Olympics: Italy backs 2026 Winter Games bid by Milan and Cortina

IOC President Bach speaks during a news conference at the end of the 133rd IOC session in Buenos Aires
FILE PHOTO: Thomas Bach, President of the International Olympic Committee (IOC), speaks during a news conference at the end of the 133rd IOC session in Buenos Aires, Argentina October 9, 2018. REUTERS/Marcos Brindicci

November 8, 2018

By Angelo Amante

ROME (Reuters) – The Italian government has given its support to a joint bid by Milan and Cortina d’Ampezzo for the 2026 Winter Olympics, International Olympic Committee President Thomas Bach said on Thursday.

The two cities, Calgary and Stockholm are the only three definite candidates to host the event, and a decision is due in June.

“We are leaving Rome and Italy very confident about this candidature, because we can really see things coming together,” Bach told reporters in a news conference at Italian Olympic Committee (Coni) headquarters.

Bach said he had discussed Italy’s bid on Wednesday with Sports Minister Giancarlo Giorgetti, who “expressed the support of the government, which is ready to deliver the guarantees on security”.

Argentina’s Olympic Committee has said it was considering a late run, but Bach seemed unwilling to consider the possibility. “We will not change the rules of the race”, he said, when asked about last-minute candidacies.

The original Italian bid put together Milan, Cortina and Turin but collapsed in September because of divisions between the three city halls.
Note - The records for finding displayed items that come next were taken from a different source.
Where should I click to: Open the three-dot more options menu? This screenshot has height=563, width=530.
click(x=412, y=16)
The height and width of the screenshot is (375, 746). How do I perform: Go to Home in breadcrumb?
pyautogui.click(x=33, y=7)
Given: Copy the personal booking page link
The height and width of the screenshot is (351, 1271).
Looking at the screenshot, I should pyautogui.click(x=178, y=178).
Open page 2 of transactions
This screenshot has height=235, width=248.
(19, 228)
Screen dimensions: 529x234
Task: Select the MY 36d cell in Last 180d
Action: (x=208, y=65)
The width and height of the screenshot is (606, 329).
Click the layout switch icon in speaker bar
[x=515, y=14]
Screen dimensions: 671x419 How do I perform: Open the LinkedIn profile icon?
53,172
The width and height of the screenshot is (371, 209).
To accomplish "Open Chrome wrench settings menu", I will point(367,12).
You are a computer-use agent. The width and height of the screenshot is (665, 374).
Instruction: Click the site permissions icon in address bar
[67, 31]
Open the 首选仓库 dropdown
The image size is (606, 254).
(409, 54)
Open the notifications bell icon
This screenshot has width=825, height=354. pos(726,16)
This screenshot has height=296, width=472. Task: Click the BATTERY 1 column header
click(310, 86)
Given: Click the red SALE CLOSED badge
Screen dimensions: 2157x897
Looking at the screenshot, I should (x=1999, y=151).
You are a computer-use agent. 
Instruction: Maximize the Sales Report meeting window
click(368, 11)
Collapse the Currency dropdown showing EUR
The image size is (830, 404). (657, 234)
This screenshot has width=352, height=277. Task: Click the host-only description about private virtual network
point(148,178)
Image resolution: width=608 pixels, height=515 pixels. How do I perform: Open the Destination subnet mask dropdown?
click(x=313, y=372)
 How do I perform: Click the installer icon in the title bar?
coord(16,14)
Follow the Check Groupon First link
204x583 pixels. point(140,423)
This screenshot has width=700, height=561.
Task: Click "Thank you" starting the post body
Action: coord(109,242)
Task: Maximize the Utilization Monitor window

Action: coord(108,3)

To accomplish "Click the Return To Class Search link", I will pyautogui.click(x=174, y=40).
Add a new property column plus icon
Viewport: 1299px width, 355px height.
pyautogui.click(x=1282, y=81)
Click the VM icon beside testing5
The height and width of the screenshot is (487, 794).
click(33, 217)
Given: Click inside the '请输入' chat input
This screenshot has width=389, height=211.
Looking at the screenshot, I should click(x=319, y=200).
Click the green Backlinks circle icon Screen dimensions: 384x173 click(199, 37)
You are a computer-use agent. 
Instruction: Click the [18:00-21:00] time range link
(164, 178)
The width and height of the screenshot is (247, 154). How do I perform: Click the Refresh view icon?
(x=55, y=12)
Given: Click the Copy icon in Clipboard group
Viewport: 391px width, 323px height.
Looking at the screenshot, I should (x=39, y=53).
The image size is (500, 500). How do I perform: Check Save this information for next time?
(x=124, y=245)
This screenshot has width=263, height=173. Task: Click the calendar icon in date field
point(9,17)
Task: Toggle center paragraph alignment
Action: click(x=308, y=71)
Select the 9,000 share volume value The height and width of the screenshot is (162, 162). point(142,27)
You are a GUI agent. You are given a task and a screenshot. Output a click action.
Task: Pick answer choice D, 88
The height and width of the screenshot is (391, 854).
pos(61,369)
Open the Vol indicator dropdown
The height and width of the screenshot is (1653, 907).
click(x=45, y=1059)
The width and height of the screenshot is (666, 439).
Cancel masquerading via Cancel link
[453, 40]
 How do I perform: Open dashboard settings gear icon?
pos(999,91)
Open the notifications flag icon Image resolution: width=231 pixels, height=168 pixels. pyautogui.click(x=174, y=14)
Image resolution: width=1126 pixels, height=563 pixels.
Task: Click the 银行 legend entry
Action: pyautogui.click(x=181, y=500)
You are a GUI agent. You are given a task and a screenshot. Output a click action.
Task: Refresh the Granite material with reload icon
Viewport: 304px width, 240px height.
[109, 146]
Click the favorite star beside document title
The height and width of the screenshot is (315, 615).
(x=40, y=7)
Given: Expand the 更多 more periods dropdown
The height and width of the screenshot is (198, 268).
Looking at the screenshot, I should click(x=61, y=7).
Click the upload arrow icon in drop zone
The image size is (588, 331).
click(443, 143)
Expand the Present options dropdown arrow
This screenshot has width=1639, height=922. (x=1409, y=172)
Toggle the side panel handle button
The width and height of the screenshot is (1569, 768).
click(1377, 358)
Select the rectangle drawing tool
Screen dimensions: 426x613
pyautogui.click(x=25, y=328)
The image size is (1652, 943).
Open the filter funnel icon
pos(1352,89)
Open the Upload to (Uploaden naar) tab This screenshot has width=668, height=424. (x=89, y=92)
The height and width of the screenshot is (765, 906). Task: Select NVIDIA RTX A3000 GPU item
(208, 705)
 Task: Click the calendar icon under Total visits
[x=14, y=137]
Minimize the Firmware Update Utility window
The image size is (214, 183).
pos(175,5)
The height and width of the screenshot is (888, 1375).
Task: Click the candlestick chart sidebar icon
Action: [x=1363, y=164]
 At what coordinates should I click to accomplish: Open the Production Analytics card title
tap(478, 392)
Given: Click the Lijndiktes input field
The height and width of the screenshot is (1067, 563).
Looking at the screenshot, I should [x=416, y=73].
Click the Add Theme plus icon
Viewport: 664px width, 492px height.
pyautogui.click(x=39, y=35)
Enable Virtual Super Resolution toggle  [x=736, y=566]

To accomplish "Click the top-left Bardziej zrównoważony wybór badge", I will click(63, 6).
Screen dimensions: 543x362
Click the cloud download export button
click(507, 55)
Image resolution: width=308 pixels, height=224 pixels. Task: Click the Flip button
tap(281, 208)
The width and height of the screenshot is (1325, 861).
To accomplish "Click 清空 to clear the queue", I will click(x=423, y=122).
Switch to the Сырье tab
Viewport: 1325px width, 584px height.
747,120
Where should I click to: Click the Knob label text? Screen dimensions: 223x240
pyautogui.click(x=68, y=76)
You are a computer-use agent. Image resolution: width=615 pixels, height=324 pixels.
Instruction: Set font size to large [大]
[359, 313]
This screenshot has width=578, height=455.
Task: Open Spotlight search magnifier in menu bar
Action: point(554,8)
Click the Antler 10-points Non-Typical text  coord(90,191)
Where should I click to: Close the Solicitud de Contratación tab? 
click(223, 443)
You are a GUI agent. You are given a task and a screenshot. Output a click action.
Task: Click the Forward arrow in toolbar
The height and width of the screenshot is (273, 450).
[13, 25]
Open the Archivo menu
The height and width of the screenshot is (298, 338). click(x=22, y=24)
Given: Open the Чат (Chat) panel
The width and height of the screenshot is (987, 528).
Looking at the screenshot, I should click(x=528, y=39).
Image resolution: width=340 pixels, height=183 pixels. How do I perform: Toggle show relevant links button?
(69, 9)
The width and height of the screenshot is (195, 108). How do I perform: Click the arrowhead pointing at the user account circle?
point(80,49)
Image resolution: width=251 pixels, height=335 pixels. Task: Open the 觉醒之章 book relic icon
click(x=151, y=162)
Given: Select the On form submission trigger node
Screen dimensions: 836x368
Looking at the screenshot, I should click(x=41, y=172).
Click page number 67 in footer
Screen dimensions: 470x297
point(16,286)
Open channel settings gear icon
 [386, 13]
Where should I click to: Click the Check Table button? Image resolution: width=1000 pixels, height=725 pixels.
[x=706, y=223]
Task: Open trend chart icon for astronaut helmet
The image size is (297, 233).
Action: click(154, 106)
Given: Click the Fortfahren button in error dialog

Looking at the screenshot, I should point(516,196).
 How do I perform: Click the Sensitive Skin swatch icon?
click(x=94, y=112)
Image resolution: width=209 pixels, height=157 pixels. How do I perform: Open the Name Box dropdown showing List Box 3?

The government then said it would not back any alternative proposals, but Milan and Cortina pushed ahead alone.

Coni President Giovanni Malago said he had spoken on Wednesday with the two cities and the regional governments of Veneto, which surrounds Cortina, and Lombardy around Milan, to set up a working group to manage the bid.

The fate of Calgary’s bid will be decided by a non-binding plebiscite on Nov. 13, after the Olympic assessment committee recommended the city scrap its plans over a funding row with the Canadian federal government.

Stockholm’s candidacy also looks precarious because it does not have the backing of Sweden’s main political parties.